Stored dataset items
--------
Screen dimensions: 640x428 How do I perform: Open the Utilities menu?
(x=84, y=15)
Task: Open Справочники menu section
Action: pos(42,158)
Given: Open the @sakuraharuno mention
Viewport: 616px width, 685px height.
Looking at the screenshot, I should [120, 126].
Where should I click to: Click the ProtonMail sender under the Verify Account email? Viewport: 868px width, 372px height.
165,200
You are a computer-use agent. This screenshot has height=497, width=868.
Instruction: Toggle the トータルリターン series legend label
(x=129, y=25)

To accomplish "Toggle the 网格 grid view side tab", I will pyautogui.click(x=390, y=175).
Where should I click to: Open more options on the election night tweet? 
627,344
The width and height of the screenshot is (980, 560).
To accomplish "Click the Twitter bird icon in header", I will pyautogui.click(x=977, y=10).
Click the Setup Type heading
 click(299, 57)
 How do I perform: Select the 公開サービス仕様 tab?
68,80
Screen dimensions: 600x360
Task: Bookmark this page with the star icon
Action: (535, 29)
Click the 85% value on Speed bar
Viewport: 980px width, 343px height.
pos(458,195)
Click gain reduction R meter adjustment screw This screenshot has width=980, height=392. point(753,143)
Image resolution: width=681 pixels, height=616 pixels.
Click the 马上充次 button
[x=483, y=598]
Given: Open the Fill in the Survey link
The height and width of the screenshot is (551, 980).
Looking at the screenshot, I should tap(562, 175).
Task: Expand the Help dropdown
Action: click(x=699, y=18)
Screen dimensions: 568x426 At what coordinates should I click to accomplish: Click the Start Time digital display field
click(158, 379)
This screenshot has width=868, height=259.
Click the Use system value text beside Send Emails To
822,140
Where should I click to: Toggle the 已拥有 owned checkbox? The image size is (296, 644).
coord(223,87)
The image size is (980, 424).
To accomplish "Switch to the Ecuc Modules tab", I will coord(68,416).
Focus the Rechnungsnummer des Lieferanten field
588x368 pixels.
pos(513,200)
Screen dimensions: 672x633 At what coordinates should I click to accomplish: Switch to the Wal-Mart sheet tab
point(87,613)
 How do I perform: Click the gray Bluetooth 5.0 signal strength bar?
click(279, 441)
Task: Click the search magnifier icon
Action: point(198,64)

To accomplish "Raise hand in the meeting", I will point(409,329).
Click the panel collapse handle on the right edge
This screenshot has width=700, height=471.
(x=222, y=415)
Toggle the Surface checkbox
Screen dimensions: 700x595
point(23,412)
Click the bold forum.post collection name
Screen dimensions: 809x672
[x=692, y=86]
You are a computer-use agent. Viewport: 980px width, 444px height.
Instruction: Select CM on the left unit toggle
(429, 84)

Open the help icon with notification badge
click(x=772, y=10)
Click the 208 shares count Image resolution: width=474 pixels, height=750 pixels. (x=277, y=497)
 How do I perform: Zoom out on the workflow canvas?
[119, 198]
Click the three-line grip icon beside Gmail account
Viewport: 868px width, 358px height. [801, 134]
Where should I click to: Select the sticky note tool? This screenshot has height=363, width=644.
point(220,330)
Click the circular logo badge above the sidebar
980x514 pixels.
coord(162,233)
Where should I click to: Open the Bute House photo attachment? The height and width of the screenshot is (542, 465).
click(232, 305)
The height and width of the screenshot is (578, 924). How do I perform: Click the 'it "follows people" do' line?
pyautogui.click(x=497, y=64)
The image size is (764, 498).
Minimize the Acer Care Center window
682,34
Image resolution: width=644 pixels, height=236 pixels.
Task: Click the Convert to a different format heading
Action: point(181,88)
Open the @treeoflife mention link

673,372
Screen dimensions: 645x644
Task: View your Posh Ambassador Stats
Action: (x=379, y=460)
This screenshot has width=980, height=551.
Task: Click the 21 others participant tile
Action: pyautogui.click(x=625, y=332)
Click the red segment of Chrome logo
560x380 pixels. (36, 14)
--------
## Task to carry out
Return all of the lines above exactly, with none omitted.

## Exercise answer
Screen dimensions: 640x428 How do I perform: Open the Utilities menu?
(x=84, y=15)
Task: Open Справочники menu section
Action: pos(42,158)
Given: Open the @sakuraharuno mention
Viewport: 616px width, 685px height.
Looking at the screenshot, I should [120, 126].
Where should I click to: Click the ProtonMail sender under the Verify Account email? Viewport: 868px width, 372px height.
165,200
You are a computer-use agent. This screenshot has height=497, width=868.
Instruction: Toggle the トータルリターン series legend label
(x=129, y=25)

To accomplish "Toggle the 网格 grid view side tab", I will pyautogui.click(x=390, y=175).
Where should I click to: Open more options on the election night tweet? 
627,344
The width and height of the screenshot is (980, 560).
To accomplish "Click the Twitter bird icon in header", I will pyautogui.click(x=977, y=10).
Click the Setup Type heading
 click(299, 57)
 How do I perform: Select the 公開サービス仕様 tab?
68,80
Screen dimensions: 600x360
Task: Bookmark this page with the star icon
Action: (535, 29)
Click the 85% value on Speed bar
Viewport: 980px width, 343px height.
pos(458,195)
Click gain reduction R meter adjustment screw This screenshot has width=980, height=392. point(753,143)
Image resolution: width=681 pixels, height=616 pixels.
Click the 马上充次 button
[x=483, y=598]
Given: Open the Fill in the Survey link
The height and width of the screenshot is (551, 980).
Looking at the screenshot, I should tap(562, 175).
Task: Expand the Help dropdown
Action: click(x=699, y=18)
Screen dimensions: 568x426 At what coordinates should I click to accomplish: Click the Start Time digital display field
click(158, 379)
This screenshot has width=868, height=259.
Click the Use system value text beside Send Emails To
822,140
Where should I click to: Toggle the 已拥有 owned checkbox? The image size is (296, 644).
coord(223,87)
The image size is (980, 424).
To accomplish "Switch to the Ecuc Modules tab", I will coord(68,416).
Focus the Rechnungsnummer des Lieferanten field
588x368 pixels.
pos(513,200)
Screen dimensions: 672x633 At what coordinates should I click to accomplish: Switch to the Wal-Mart sheet tab
point(87,613)
 How do I perform: Click the gray Bluetooth 5.0 signal strength bar?
click(279, 441)
Task: Click the search magnifier icon
Action: point(198,64)

To accomplish "Raise hand in the meeting", I will point(409,329).
Click the panel collapse handle on the right edge
This screenshot has width=700, height=471.
(x=222, y=415)
Toggle the Surface checkbox
Screen dimensions: 700x595
point(23,412)
Click the bold forum.post collection name
Screen dimensions: 809x672
[x=692, y=86]
You are a computer-use agent. Viewport: 980px width, 444px height.
Instruction: Select CM on the left unit toggle
(429, 84)

Open the help icon with notification badge
click(x=772, y=10)
Click the 208 shares count Image resolution: width=474 pixels, height=750 pixels. (x=277, y=497)
 How do I perform: Zoom out on the workflow canvas?
[119, 198]
Click the three-line grip icon beside Gmail account
Viewport: 868px width, 358px height. [801, 134]
Where should I click to: Select the sticky note tool? This screenshot has height=363, width=644.
point(220,330)
Click the circular logo badge above the sidebar
980x514 pixels.
coord(162,233)
Where should I click to: Open the Bute House photo attachment? The height and width of the screenshot is (542, 465).
click(232, 305)
The height and width of the screenshot is (578, 924). How do I perform: Click the 'it "follows people" do' line?
pyautogui.click(x=497, y=64)
The image size is (764, 498).
Minimize the Acer Care Center window
682,34
Image resolution: width=644 pixels, height=236 pixels.
Task: Click the Convert to a different format heading
Action: point(181,88)
Open the @treeoflife mention link

673,372
Screen dimensions: 645x644
Task: View your Posh Ambassador Stats
Action: (x=379, y=460)
This screenshot has width=980, height=551.
Task: Click the 21 others participant tile
Action: pyautogui.click(x=625, y=332)
Click the red segment of Chrome logo
560x380 pixels. (36, 14)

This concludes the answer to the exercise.